(Beginning of INPUT RECORDS)

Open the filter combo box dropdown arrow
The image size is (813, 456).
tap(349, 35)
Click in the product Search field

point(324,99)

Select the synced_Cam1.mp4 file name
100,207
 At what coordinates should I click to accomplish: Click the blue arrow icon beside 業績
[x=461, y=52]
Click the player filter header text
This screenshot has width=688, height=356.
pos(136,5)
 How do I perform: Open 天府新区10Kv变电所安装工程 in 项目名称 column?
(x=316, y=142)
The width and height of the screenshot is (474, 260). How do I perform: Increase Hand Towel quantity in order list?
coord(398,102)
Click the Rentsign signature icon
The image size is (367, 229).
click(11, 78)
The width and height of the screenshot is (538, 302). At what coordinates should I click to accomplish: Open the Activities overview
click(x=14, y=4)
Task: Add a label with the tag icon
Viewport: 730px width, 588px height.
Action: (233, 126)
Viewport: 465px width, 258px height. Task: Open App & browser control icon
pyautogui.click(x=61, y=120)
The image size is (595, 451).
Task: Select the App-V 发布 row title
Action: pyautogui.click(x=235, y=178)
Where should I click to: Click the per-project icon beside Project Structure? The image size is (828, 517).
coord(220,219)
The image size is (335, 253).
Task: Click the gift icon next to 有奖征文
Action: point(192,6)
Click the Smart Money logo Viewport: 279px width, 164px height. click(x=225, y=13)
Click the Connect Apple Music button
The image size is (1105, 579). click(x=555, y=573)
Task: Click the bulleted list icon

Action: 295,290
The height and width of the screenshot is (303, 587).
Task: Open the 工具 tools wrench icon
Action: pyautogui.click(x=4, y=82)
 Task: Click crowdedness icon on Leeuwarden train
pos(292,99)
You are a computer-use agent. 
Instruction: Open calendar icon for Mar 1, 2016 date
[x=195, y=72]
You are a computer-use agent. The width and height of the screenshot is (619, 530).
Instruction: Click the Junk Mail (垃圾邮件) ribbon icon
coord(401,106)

(End of INPUT RECORDS)

** TASK PROMPT **
The records above need to be retyped exactly.

** EXERCISE RESULT **
Open the filter combo box dropdown arrow
The image size is (813, 456).
tap(349, 35)
Click in the product Search field

point(324,99)

Select the synced_Cam1.mp4 file name
100,207
 At what coordinates should I click to accomplish: Click the blue arrow icon beside 業績
[x=461, y=52]
Click the player filter header text
This screenshot has width=688, height=356.
pos(136,5)
 How do I perform: Open 天府新区10Kv变电所安装工程 in 项目名称 column?
(x=316, y=142)
The width and height of the screenshot is (474, 260). How do I perform: Increase Hand Towel quantity in order list?
coord(398,102)
Click the Rentsign signature icon
The image size is (367, 229).
click(11, 78)
The width and height of the screenshot is (538, 302). At what coordinates should I click to accomplish: Open the Activities overview
click(x=14, y=4)
Task: Add a label with the tag icon
Viewport: 730px width, 588px height.
Action: (233, 126)
Viewport: 465px width, 258px height. Task: Open App & browser control icon
pyautogui.click(x=61, y=120)
The image size is (595, 451).
Task: Select the App-V 发布 row title
Action: pyautogui.click(x=235, y=178)
Where should I click to: Click the per-project icon beside Project Structure? The image size is (828, 517).
coord(220,219)
The image size is (335, 253).
Task: Click the gift icon next to 有奖征文
Action: point(192,6)
Click the Smart Money logo Viewport: 279px width, 164px height. click(x=225, y=13)
Click the Connect Apple Music button
The image size is (1105, 579). click(x=555, y=573)
Task: Click the bulleted list icon

Action: 295,290
The height and width of the screenshot is (303, 587).
Task: Open the 工具 tools wrench icon
Action: pyautogui.click(x=4, y=82)
 Task: Click crowdedness icon on Leeuwarden train
pos(292,99)
You are a computer-use agent. 
Instruction: Open calendar icon for Mar 1, 2016 date
[x=195, y=72]
You are a computer-use agent. The width and height of the screenshot is (619, 530).
Instruction: Click the Junk Mail (垃圾邮件) ribbon icon
coord(401,106)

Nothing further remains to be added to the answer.